(Task statement)
All of the records must be restated exactly, with every line complete.

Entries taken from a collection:
- - -

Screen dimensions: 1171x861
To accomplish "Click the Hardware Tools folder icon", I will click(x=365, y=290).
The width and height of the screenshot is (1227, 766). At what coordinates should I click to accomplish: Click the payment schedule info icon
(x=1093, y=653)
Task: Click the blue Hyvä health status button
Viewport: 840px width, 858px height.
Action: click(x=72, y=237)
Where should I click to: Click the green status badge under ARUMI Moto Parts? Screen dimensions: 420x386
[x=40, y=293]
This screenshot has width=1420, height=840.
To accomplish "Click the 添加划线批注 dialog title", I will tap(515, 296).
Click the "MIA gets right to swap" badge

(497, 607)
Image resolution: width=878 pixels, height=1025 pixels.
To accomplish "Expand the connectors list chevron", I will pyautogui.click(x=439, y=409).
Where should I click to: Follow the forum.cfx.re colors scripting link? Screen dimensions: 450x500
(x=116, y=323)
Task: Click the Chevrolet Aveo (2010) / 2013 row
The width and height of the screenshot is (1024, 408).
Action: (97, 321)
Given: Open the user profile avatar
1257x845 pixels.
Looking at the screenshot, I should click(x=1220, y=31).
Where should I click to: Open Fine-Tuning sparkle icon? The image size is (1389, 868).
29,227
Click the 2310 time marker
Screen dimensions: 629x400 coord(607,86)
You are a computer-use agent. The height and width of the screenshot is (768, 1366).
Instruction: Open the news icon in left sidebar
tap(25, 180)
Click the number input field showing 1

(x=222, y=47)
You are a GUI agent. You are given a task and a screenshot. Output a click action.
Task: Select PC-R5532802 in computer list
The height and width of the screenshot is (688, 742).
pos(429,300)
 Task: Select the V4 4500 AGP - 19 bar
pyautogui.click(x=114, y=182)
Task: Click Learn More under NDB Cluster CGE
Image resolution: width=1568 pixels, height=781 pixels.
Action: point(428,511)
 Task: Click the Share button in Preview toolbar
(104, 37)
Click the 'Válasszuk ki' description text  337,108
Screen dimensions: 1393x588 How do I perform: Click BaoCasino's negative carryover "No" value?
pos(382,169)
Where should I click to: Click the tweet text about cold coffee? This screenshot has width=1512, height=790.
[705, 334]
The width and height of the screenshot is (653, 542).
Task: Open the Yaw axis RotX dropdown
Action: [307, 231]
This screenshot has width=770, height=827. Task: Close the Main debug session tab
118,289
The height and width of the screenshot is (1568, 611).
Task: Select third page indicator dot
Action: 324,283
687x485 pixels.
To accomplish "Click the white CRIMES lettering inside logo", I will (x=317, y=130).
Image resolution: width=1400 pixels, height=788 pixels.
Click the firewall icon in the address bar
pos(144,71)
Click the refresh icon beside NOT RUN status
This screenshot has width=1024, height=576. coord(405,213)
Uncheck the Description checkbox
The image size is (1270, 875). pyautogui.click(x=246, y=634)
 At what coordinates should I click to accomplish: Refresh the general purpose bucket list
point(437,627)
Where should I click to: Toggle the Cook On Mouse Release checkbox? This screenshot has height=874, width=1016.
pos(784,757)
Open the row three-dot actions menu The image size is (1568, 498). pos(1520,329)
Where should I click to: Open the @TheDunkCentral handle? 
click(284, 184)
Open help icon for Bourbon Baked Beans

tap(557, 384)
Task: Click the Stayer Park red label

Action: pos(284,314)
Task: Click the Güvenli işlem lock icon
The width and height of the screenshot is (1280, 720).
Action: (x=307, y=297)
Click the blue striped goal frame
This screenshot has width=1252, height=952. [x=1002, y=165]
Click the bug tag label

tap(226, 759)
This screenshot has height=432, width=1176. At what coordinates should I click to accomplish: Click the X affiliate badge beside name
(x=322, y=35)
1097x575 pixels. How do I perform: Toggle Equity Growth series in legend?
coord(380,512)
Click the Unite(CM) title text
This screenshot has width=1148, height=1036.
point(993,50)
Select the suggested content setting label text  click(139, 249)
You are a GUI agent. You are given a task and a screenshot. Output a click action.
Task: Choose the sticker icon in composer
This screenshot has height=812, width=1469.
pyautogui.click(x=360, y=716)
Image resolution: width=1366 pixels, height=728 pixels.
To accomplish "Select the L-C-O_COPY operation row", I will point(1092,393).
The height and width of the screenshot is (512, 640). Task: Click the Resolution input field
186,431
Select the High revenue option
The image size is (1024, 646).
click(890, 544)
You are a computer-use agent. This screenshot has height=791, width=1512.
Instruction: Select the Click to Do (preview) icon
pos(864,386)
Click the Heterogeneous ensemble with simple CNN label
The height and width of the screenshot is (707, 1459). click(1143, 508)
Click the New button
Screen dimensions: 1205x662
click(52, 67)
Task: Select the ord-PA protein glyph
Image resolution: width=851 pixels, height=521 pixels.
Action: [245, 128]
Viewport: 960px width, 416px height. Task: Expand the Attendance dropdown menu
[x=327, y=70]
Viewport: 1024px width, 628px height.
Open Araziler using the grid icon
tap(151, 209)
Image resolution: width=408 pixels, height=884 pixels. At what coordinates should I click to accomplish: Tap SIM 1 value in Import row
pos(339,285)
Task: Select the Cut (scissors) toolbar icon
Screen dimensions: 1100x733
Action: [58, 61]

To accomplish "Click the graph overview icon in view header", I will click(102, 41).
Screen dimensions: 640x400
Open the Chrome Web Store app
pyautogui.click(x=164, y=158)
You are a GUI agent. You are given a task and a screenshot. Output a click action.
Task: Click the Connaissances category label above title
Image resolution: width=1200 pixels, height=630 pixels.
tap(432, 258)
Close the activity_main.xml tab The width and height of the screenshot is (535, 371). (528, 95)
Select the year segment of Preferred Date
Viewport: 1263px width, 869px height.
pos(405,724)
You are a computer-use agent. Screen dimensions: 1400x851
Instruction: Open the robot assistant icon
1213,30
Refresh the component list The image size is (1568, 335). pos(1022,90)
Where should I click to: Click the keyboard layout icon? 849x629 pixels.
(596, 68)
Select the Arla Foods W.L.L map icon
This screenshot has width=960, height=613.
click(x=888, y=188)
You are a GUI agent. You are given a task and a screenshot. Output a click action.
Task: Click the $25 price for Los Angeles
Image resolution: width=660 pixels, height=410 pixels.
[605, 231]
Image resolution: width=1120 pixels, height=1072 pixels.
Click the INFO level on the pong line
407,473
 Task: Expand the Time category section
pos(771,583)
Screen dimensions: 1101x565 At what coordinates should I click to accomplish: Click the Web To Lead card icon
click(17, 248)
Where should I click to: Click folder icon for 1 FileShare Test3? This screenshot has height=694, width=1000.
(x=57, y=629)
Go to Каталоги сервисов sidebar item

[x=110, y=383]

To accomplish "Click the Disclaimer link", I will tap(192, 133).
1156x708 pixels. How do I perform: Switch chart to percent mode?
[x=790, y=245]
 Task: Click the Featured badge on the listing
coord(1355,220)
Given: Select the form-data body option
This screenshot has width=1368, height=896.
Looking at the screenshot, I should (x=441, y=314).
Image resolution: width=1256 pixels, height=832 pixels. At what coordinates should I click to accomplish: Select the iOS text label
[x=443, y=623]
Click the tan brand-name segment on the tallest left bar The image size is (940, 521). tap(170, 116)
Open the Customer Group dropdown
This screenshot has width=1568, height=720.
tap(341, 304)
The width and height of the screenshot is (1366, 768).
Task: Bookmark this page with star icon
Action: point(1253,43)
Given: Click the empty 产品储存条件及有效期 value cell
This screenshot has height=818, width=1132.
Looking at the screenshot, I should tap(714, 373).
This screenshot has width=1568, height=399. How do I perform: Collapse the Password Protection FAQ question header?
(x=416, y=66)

- - -

(Exercise answer)
Screen dimensions: 1171x861
To accomplish "Click the Hardware Tools folder icon", I will click(x=365, y=290).
The width and height of the screenshot is (1227, 766). At what coordinates should I click to accomplish: Click the payment schedule info icon
(x=1093, y=653)
Task: Click the blue Hyvä health status button
Viewport: 840px width, 858px height.
Action: click(x=72, y=237)
Where should I click to: Click the green status badge under ARUMI Moto Parts? Screen dimensions: 420x386
[x=40, y=293]
This screenshot has width=1420, height=840.
To accomplish "Click the 添加划线批注 dialog title", I will tap(515, 296).
Click the "MIA gets right to swap" badge

(497, 607)
Image resolution: width=878 pixels, height=1025 pixels.
To accomplish "Expand the connectors list chevron", I will pyautogui.click(x=439, y=409).
Where should I click to: Follow the forum.cfx.re colors scripting link? Screen dimensions: 450x500
(x=116, y=323)
Task: Click the Chevrolet Aveo (2010) / 2013 row
The width and height of the screenshot is (1024, 408).
Action: (97, 321)
Given: Open the user profile avatar
1257x845 pixels.
Looking at the screenshot, I should click(x=1220, y=31).
Where should I click to: Open Fine-Tuning sparkle icon? The image size is (1389, 868).
29,227
Click the 2310 time marker
Screen dimensions: 629x400 coord(607,86)
You are a computer-use agent. The height and width of the screenshot is (768, 1366).
Instruction: Open the news icon in left sidebar
tap(25, 180)
Click the number input field showing 1

(x=222, y=47)
You are a GUI agent. You are given a task and a screenshot. Output a click action.
Task: Select PC-R5532802 in computer list
The height and width of the screenshot is (688, 742).
pos(429,300)
 Task: Select the V4 4500 AGP - 19 bar
pyautogui.click(x=114, y=182)
Task: Click Learn More under NDB Cluster CGE
Image resolution: width=1568 pixels, height=781 pixels.
Action: point(428,511)
 Task: Click the Share button in Preview toolbar
(104, 37)
Click the 'Válasszuk ki' description text  337,108
Screen dimensions: 1393x588 How do I perform: Click BaoCasino's negative carryover "No" value?
pos(382,169)
Where should I click to: Click the tweet text about cold coffee? This screenshot has width=1512, height=790.
[705, 334]
The width and height of the screenshot is (653, 542).
Task: Open the Yaw axis RotX dropdown
Action: [307, 231]
This screenshot has width=770, height=827. Task: Close the Main debug session tab
118,289
The height and width of the screenshot is (1568, 611).
Task: Select third page indicator dot
Action: 324,283
687x485 pixels.
To accomplish "Click the white CRIMES lettering inside logo", I will (x=317, y=130).
Image resolution: width=1400 pixels, height=788 pixels.
Click the firewall icon in the address bar
pos(144,71)
Click the refresh icon beside NOT RUN status
This screenshot has width=1024, height=576. coord(405,213)
Uncheck the Description checkbox
The image size is (1270, 875). pyautogui.click(x=246, y=634)
 At what coordinates should I click to accomplish: Refresh the general purpose bucket list
point(437,627)
Where should I click to: Toggle the Cook On Mouse Release checkbox? This screenshot has height=874, width=1016.
pos(784,757)
Open the row three-dot actions menu The image size is (1568, 498). pos(1520,329)
Where should I click to: Open the @TheDunkCentral handle? 
click(284, 184)
Open help icon for Bourbon Baked Beans

tap(557, 384)
Task: Click the Stayer Park red label

Action: pos(284,314)
Task: Click the Güvenli işlem lock icon
The width and height of the screenshot is (1280, 720).
Action: (x=307, y=297)
Click the blue striped goal frame
This screenshot has width=1252, height=952. [x=1002, y=165]
Click the bug tag label

tap(226, 759)
This screenshot has height=432, width=1176. At what coordinates should I click to accomplish: Click the X affiliate badge beside name
(x=322, y=35)
1097x575 pixels. How do I perform: Toggle Equity Growth series in legend?
coord(380,512)
Click the Unite(CM) title text
This screenshot has width=1148, height=1036.
point(993,50)
Select the suggested content setting label text  click(139, 249)
You are a GUI agent. You are given a task and a screenshot. Output a click action.
Task: Choose the sticker icon in composer
This screenshot has height=812, width=1469.
pyautogui.click(x=360, y=716)
Image resolution: width=1366 pixels, height=728 pixels.
To accomplish "Select the L-C-O_COPY operation row", I will point(1092,393).
The height and width of the screenshot is (512, 640). Task: Click the Resolution input field
186,431
Select the High revenue option
The image size is (1024, 646).
click(890, 544)
You are a computer-use agent. This screenshot has height=791, width=1512.
Instruction: Select the Click to Do (preview) icon
pos(864,386)
Click the Heterogeneous ensemble with simple CNN label
The height and width of the screenshot is (707, 1459). click(1143, 508)
Click the New button
Screen dimensions: 1205x662
click(52, 67)
Task: Select the ord-PA protein glyph
Image resolution: width=851 pixels, height=521 pixels.
Action: [245, 128]
Viewport: 960px width, 416px height. Task: Expand the Attendance dropdown menu
[x=327, y=70]
Viewport: 1024px width, 628px height.
Open Araziler using the grid icon
tap(151, 209)
Image resolution: width=408 pixels, height=884 pixels. At what coordinates should I click to accomplish: Tap SIM 1 value in Import row
pos(339,285)
Task: Select the Cut (scissors) toolbar icon
Screen dimensions: 1100x733
Action: [58, 61]

To accomplish "Click the graph overview icon in view header", I will click(102, 41).
Screen dimensions: 640x400
Open the Chrome Web Store app
pyautogui.click(x=164, y=158)
You are a GUI agent. You are given a task and a screenshot. Output a click action.
Task: Click the Connaissances category label above title
Image resolution: width=1200 pixels, height=630 pixels.
tap(432, 258)
Close the activity_main.xml tab The width and height of the screenshot is (535, 371). (528, 95)
Select the year segment of Preferred Date
Viewport: 1263px width, 869px height.
pos(405,724)
You are a computer-use agent. Screen dimensions: 1400x851
Instruction: Open the robot assistant icon
1213,30
Refresh the component list The image size is (1568, 335). pos(1022,90)
Where should I click to: Click the keyboard layout icon? 849x629 pixels.
(596, 68)
Select the Arla Foods W.L.L map icon
This screenshot has width=960, height=613.
click(x=888, y=188)
You are a GUI agent. You are given a task and a screenshot. Output a click action.
Task: Click the $25 price for Los Angeles
Image resolution: width=660 pixels, height=410 pixels.
[605, 231]
Image resolution: width=1120 pixels, height=1072 pixels.
Click the INFO level on the pong line
407,473
 Task: Expand the Time category section
pos(771,583)
Screen dimensions: 1101x565 At what coordinates should I click to accomplish: Click the Web To Lead card icon
click(17, 248)
Where should I click to: Click folder icon for 1 FileShare Test3? This screenshot has height=694, width=1000.
(x=57, y=629)
Go to Каталоги сервисов sidebar item

[x=110, y=383]

To accomplish "Click the Disclaimer link", I will tap(192, 133).
1156x708 pixels. How do I perform: Switch chart to percent mode?
[x=790, y=245]
 Task: Click the Featured badge on the listing
coord(1355,220)
Given: Select the form-data body option
This screenshot has width=1368, height=896.
Looking at the screenshot, I should (x=441, y=314).
Image resolution: width=1256 pixels, height=832 pixels. At what coordinates should I click to accomplish: Select the iOS text label
[x=443, y=623]
Click the tan brand-name segment on the tallest left bar The image size is (940, 521). tap(170, 116)
Open the Customer Group dropdown
This screenshot has width=1568, height=720.
tap(341, 304)
The width and height of the screenshot is (1366, 768).
Task: Bookmark this page with star icon
Action: point(1253,43)
Given: Click the empty 产品储存条件及有效期 value cell
This screenshot has height=818, width=1132.
Looking at the screenshot, I should tap(714, 373).
This screenshot has width=1568, height=399. How do I perform: Collapse the Password Protection FAQ question header?
(x=416, y=66)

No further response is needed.